**SHORT PROBLEM:** Rewrite everything from the line containing "The width and height of the screenshot is (1200, 668)." down to and including the line containing "point(204,444)" as a numbered list, skipping any blank lines.

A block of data
•••
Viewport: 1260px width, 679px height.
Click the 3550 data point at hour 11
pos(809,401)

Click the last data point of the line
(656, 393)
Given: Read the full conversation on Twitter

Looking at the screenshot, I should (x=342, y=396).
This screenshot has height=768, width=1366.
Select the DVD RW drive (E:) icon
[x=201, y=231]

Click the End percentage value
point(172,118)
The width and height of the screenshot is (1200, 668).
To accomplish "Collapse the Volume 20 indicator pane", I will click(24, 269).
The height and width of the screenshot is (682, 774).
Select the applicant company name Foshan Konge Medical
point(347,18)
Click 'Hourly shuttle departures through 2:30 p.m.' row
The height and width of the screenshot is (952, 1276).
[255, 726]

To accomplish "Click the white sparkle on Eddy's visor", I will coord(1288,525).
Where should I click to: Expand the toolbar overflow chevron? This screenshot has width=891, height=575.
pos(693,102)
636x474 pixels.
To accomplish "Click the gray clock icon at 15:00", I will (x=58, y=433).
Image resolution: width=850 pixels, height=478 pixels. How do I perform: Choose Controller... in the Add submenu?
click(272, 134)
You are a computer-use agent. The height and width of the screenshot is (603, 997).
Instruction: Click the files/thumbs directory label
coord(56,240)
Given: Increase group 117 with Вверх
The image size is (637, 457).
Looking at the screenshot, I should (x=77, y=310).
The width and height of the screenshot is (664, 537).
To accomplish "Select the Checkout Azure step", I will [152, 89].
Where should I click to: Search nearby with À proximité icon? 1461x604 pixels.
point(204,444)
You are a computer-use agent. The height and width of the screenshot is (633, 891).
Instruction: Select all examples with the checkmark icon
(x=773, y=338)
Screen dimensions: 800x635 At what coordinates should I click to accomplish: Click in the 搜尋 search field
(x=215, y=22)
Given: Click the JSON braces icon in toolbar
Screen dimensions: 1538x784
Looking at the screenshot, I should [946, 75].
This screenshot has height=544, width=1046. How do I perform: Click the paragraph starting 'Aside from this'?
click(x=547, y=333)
•••
**EXPECTED ANSWER:**
1. The width and height of the screenshot is (1200, 668).
2. To accomplish "Collapse the Volume 20 indicator pane", I will click(24, 269).
3. The height and width of the screenshot is (682, 774).
4. Select the applicant company name Foshan Konge Medical
5. point(347,18)
6. Click 'Hourly shuttle departures through 2:30 p.m.' row
7. The height and width of the screenshot is (952, 1276).
8. [255, 726]
9. To accomplish "Click the white sparkle on Eddy's visor", I will coord(1288,525).
10. Where should I click to: Expand the toolbar overflow chevron? This screenshot has width=891, height=575.
11. pos(693,102)
12. 636x474 pixels.
13. To accomplish "Click the gray clock icon at 15:00", I will (x=58, y=433).
14. Image resolution: width=850 pixels, height=478 pixels. How do I perform: Choose Controller... in the Add submenu?
15. click(272, 134)
16. You are a computer-use agent. The height and width of the screenshot is (603, 997).
17. Instruction: Click the files/thumbs directory label
18. coord(56,240)
19. Given: Increase group 117 with Вверх
20. The image size is (637, 457).
21. Looking at the screenshot, I should (x=77, y=310).
22. The width and height of the screenshot is (664, 537).
23. To accomplish "Select the Checkout Azure step", I will [152, 89].
24. Where should I click to: Search nearby with À proximité icon? 1461x604 pixels.
25. point(204,444)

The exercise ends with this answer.